Mother’s position at the hearing was that she opposed removal. She said the test was not met and that she has cared for C, her older child, for a significant period. The local authority had full knowledge of mother’s limitation for years. The issue, effectively, is one of support and it is contended the local authority have not considered their duties and responsibilities under the Care Act and the impact on the separation particularly on C, who clearly has an established bond with the mother.
They were criticised as to the fact there has been no liaison with adult social services and there being no consideration as to whether the mother can care for C on his own. Ideally, there should have been a multi-agency core group to identify mother’s needs, deficits and resources available to consider parenting with support.
The local authority invited me with to deal with matters on the 14 May as there was a detailed assessment before the court, a parenting assessment from Bonner House and it was clear that the mother was unable to care for the children either together or separately.
I was uncomfortable with making a determination at that stage, and therefore matters were adjourned for a substantive hearing today.
The order I made on 14 May 2025 enabled the local authority to file evidence with regard to support to enable either child to remain with mother, either together or separately and to address the guardian’s perceived gaps in the evidence before the court.
In the intervening period, I have been informed that the local authority have undertaken a search with regard to mother and baby foster placements, it is highly unlikely however that one will be found. There is an overall shortage of such placements. Of course, C is not a baby.

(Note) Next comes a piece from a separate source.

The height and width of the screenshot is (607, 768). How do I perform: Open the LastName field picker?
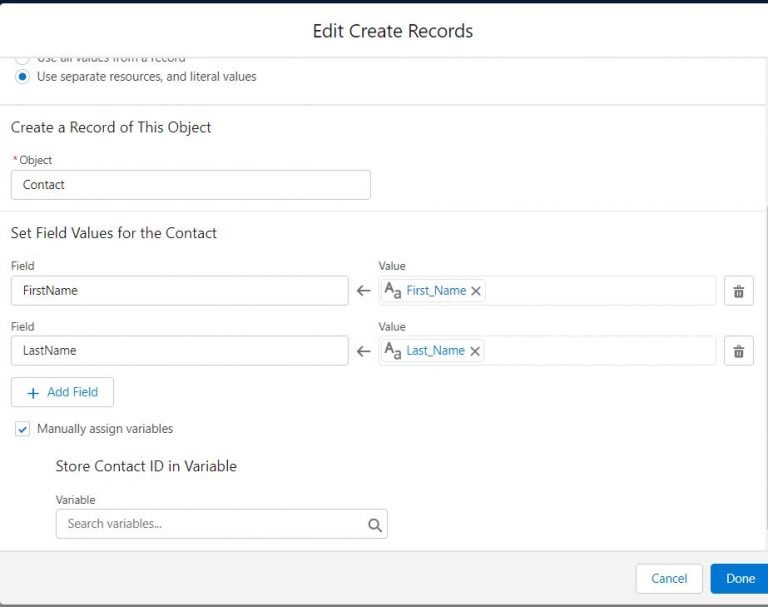click(179, 351)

The waiting list for potential supported living accommodation varies from a few weeks to a few months and a placement out of the locality is not suitable due to C needing to remain in his current school. A live in carer at mother’s home is not an option due to the risks in relation to the men who have been exploiting the mother and the fact that they know of her address.
The guardian raised concerns that the search for a mother and baby foster placement had not really been undertaken prior to the matter coming back to court today, and in the morning of today’s hearing rather than immediately following the hearing on 14 May. There have also been no detailed inquiries with regard to supported living and therefore there are currently no options to present before the court. Having said that, there was a possibility of a refuge being available for C in order to mitigate the risks in relation to him. I therefore allowed the parties time to continue their inquiries as there did seem to be some light at the end of the tunnel as to a refuge being available where mum and C could go. Although it was not staffed, they visited once a week supplemented by a package of support and monitoring by the local authority.
Sadly, it subsequently transpired that this was shared accommodation and is only suitable for adults. There is no other available placement. Accordingly, the plan of the local authority is that both children should be placed together in foster care. The only positive outcome being that C will remain in the same school.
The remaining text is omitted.